● **DATA**:

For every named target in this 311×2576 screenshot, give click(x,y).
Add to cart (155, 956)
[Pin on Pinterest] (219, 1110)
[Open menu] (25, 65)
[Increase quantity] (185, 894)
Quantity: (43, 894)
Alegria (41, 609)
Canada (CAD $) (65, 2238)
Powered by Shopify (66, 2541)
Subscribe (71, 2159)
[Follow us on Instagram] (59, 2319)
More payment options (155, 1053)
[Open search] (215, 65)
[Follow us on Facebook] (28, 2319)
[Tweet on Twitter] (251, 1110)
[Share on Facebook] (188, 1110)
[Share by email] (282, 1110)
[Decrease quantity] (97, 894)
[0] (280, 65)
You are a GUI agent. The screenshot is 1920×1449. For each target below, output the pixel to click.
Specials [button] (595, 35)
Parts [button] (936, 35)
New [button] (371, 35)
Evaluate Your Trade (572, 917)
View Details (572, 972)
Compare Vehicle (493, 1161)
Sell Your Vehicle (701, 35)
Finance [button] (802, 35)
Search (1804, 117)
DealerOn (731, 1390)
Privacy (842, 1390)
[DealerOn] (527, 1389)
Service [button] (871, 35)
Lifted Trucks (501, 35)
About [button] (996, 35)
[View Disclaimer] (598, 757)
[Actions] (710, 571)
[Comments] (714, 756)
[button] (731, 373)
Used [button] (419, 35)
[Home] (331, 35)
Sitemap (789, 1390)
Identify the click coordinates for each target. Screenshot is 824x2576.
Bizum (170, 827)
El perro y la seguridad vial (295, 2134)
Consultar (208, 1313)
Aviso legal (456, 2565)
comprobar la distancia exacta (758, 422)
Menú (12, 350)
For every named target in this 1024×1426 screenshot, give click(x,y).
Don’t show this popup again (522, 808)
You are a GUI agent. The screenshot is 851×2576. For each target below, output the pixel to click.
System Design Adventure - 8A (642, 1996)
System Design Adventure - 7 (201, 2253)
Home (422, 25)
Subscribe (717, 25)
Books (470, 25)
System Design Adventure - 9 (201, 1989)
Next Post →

● **TASK TO CARRY OUT**:
Which lines run from the first of the listing to the line containing "For every named target in this 1024×1426"? Reproduce those exactly, both ends included.

● **SOLUTION FOR THIS TASK**:
For every named target in this 311×2576 screenshot, give click(x,y).
Add to cart (155, 956)
[Pin on Pinterest] (219, 1110)
[Open menu] (25, 65)
[Increase quantity] (185, 894)
Quantity: (43, 894)
Alegria (41, 609)
Canada (CAD $) (65, 2238)
Powered by Shopify (66, 2541)
Subscribe (71, 2159)
[Follow us on Instagram] (59, 2319)
More payment options (155, 1053)
[Open search] (215, 65)
[Follow us on Facebook] (28, 2319)
[Tweet on Twitter] (251, 1110)
[Share on Facebook] (188, 1110)
[Share by email] (282, 1110)
[Decrease quantity] (97, 894)
[0] (280, 65)
You are a GUI agent. The screenshot is 1920×1449. For each target below, output the pixel to click.
Specials [button] (595, 35)
Parts [button] (936, 35)
New [button] (371, 35)
Evaluate Your Trade (572, 917)
View Details (572, 972)
Compare Vehicle (493, 1161)
Sell Your Vehicle (701, 35)
Finance [button] (802, 35)
Search (1804, 117)
DealerOn (731, 1390)
Privacy (842, 1390)
[DealerOn] (527, 1389)
Service [button] (871, 35)
Lifted Trucks (501, 35)
About [button] (996, 35)
[View Disclaimer] (598, 757)
[Actions] (710, 571)
[Comments] (714, 756)
[button] (731, 373)
Used [button] (419, 35)
[Home] (331, 35)
Sitemap (789, 1390)
Identify the click coordinates for each target. Screenshot is 824x2576.
Bizum (170, 827)
El perro y la seguridad vial (295, 2134)
Consultar (208, 1313)
Aviso legal (456, 2565)
comprobar la distancia exacta (758, 422)
Menú (12, 350)
For every named target in this 1024×1426 screenshot, give click(x,y).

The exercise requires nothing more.